▶ _Exercise_: In the passage about the trading system's bugs, repeat everything from "The one I fixed" down to "the win rate." word for word.
Segment Start: Source passage
The one I fixed earlier this week: the portfolio manager would sometimes submit a full stop-loss SELL on a stock and a small strategy top-up BUY on the same symbol in the same cycle. The stop-loss logic only knew to suppress other trades for a couple of specific trigger types; a plain stop-loss sell didn’t count, so the sizing code still saw the position as held and happily topped it back up minutes after gutting it. To make it worse, the execution log kept trades keyed by symbol, so the BUY silently overwrote the SELL in the trade history — the stop-loss exit that actually mattered never even showed up in the fill records used for the win rate.
Then there’s the one I’d call the classic: a position doing well would get trimmed back down by a fixed percentage, and then trimmed again the next cycle, and the one after that, forever — the position sizing logic thought it was rebalancing toward a target, the take-profit logic thought it was banking gains, and neither of them agreed on what the target actually was. One winning stock got sold down in eight separate tranches during an 85% run, a little bit each time, never long enough to actually let it run. And the reflection agent — the part meant to learn from outcomes — graded every one of those sells as a win, because it only compared the exit price to the entry price, not to what happened afterward. It was teaching itself “selling this stock was correct” while the stock kept climbing for weeks. The lesson was actively making the next decision worse.
None of that shows up in a screenshot of a green equity curve. It shows up when you go read the trade log line by line and ask why the system keeps doing something a person would obviously not do.
Segment End: Source passage
Segment Start: Recorded information
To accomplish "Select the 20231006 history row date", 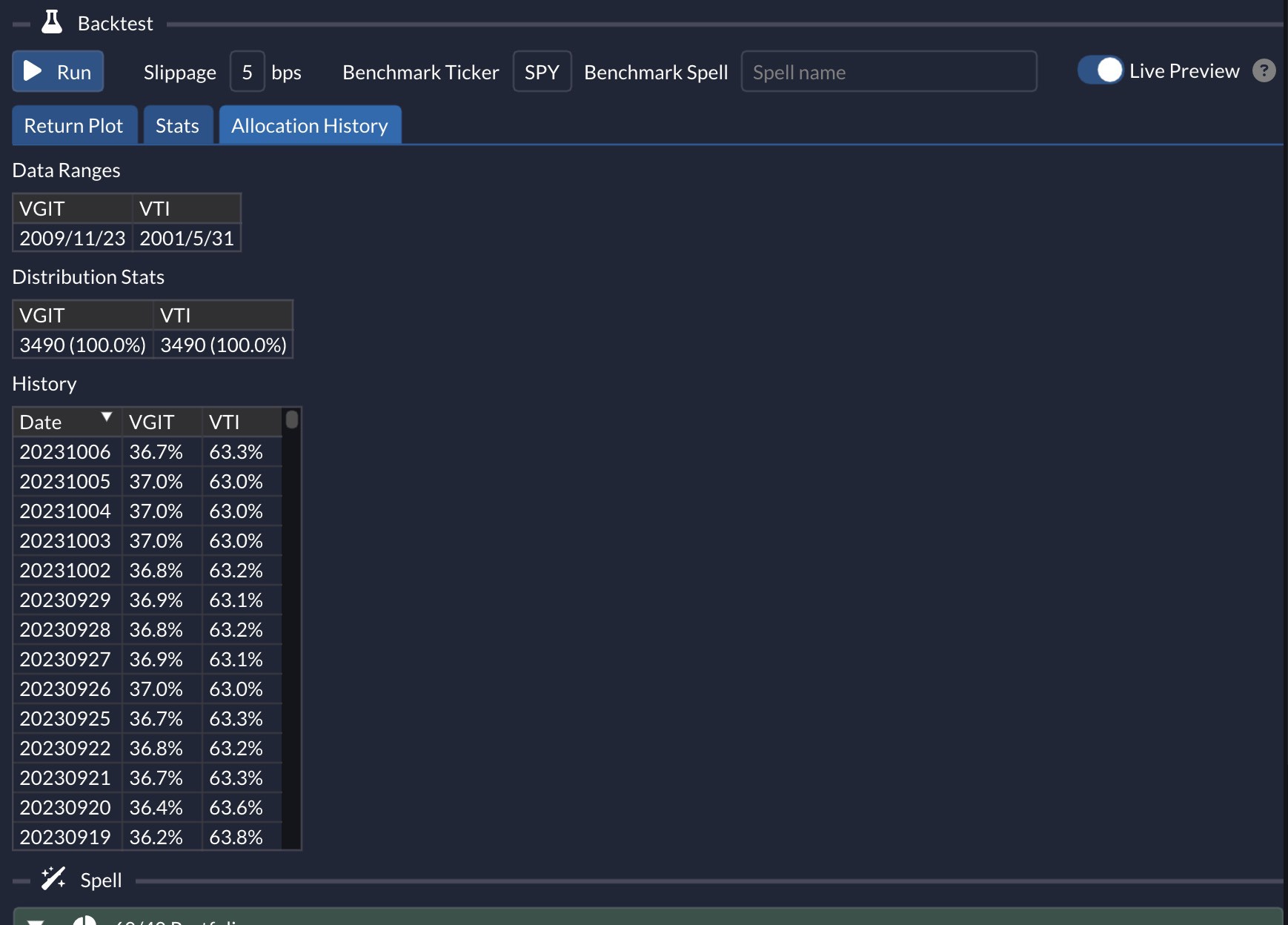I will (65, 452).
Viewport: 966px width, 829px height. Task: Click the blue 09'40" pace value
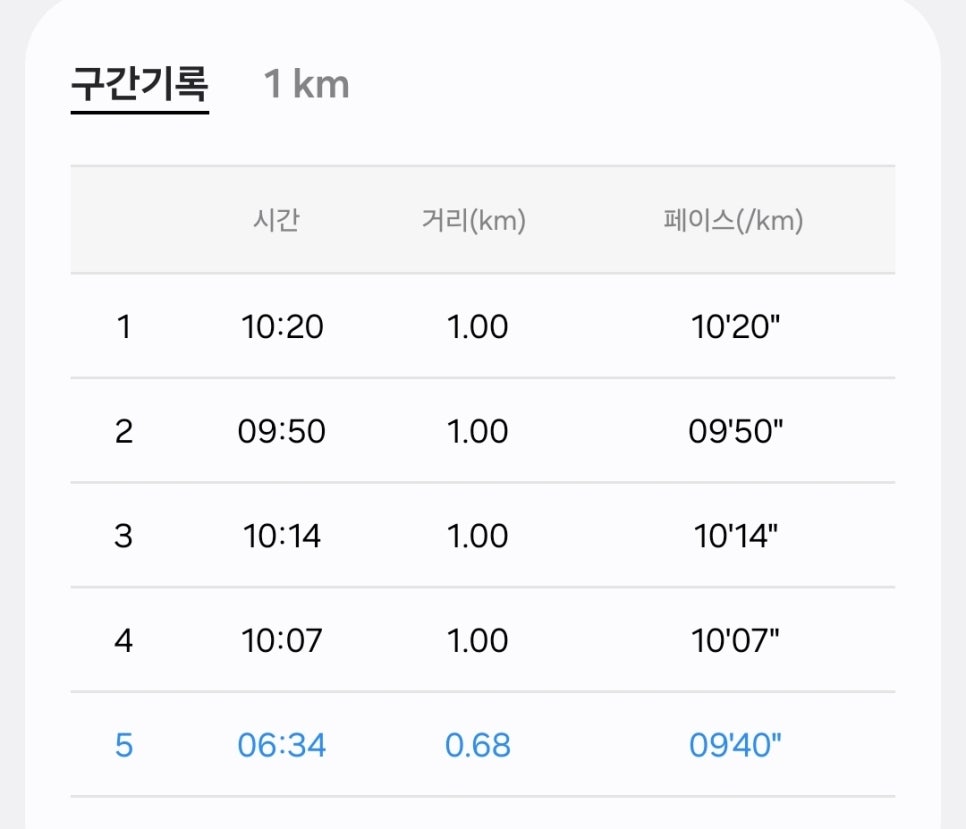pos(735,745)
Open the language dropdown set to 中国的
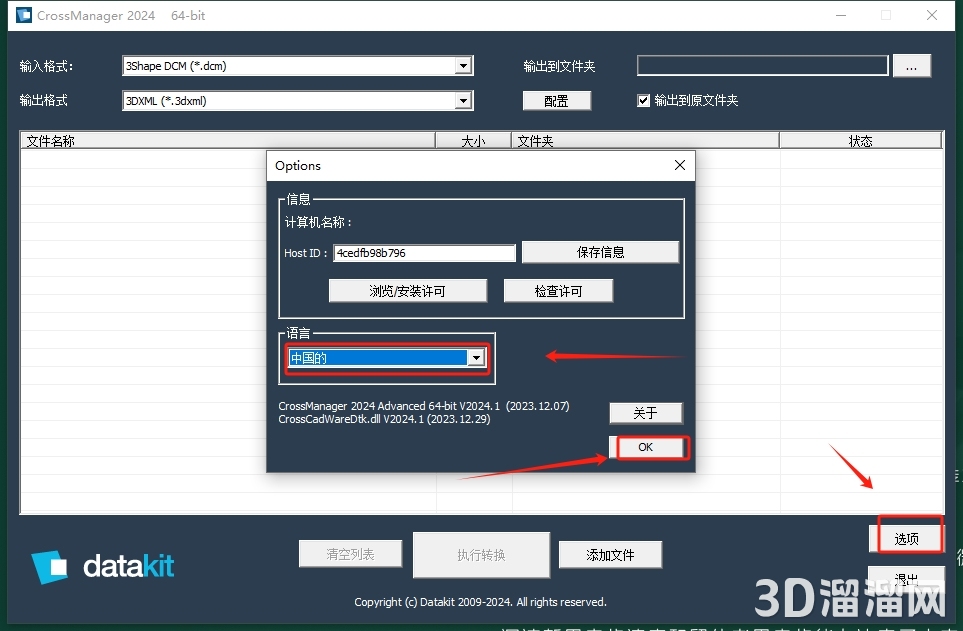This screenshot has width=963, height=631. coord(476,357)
Segment End: Recorded information
▶ _Expected answer_:
The one I fixed earlier this week: the portfolio manager would sometimes submit a full stop-loss SELL on a stock and a small strategy top-up BUY on the same symbol in the same cycle. The stop-loss logic only knew to suppress other trades for a couple of specific trigger types; a plain stop-loss sell didn’t count, so the sizing code still saw the position as held and happily topped it back up minutes after gutting it. To make it worse, the execution log kept trades keyed by symbol, so the BUY silently overwrote the SELL in the trade history — the stop-loss exit that actually mattered never even showed up in the fill records used for the win rate.